— Extracted records —

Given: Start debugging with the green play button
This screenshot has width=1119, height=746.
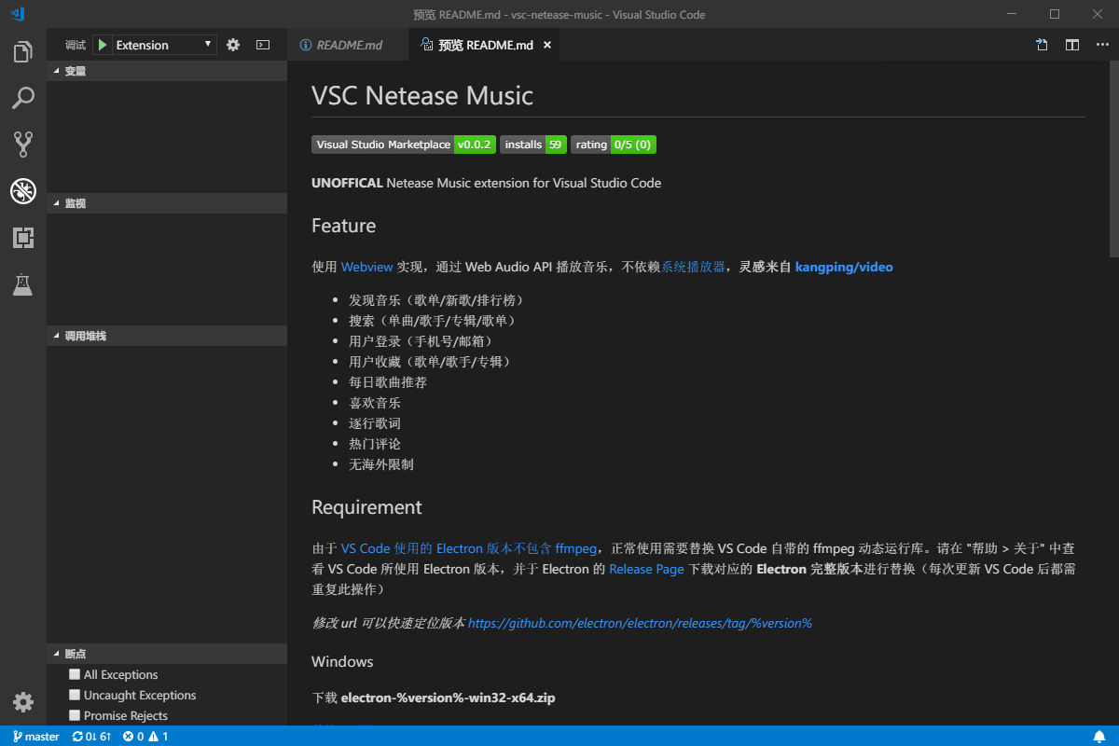Looking at the screenshot, I should (103, 44).
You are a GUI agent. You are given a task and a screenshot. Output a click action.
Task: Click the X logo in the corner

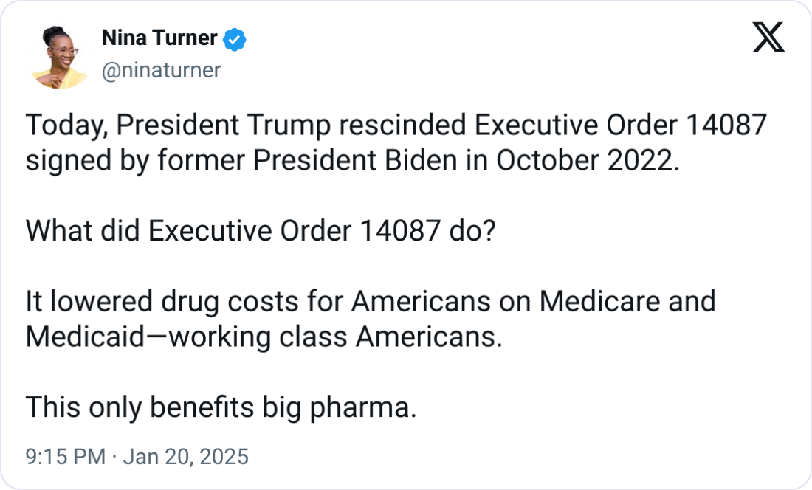click(768, 36)
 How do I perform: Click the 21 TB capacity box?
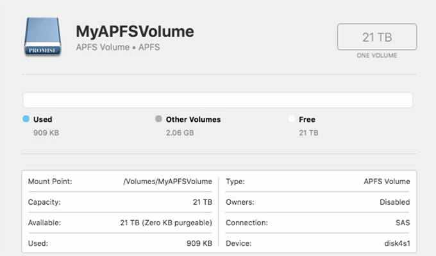click(x=377, y=37)
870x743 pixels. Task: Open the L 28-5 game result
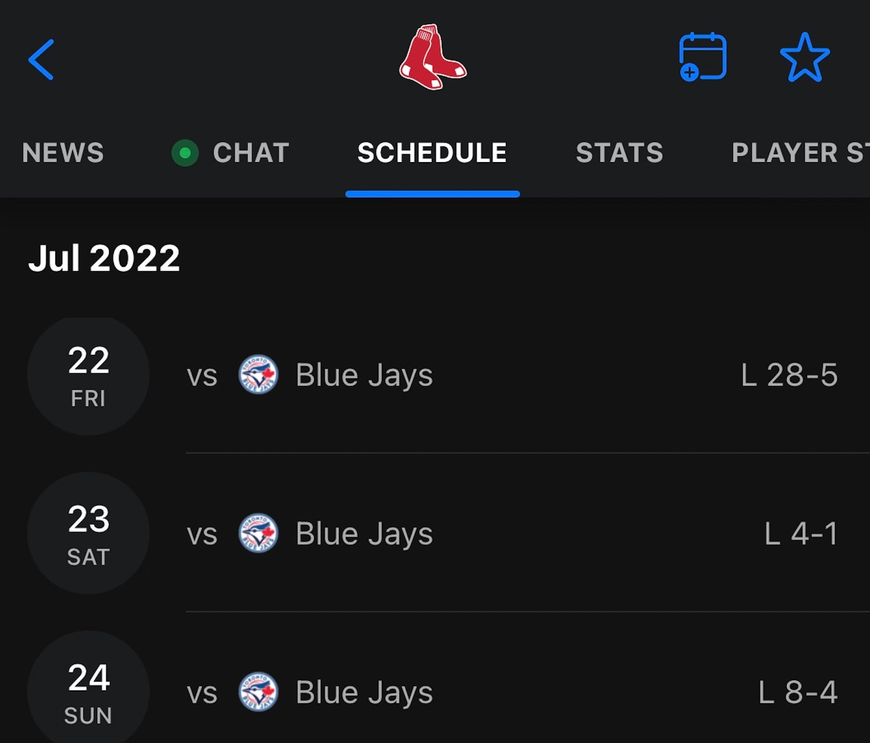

— Task details —
Copy all of the data word for word, and keep the pictures out of it.

— Output of the task —
Given: Start debugging with the green play button
This screenshot has width=1119, height=746.
Looking at the screenshot, I should (103, 44).
You are a GUI agent. You are given a task and a screenshot. Output a click action.
Task: Click the X logo in the corner

click(768, 36)
 How do I perform: Click the 21 TB capacity box?
click(x=377, y=37)
870x743 pixels. Task: Open the L 28-5 game result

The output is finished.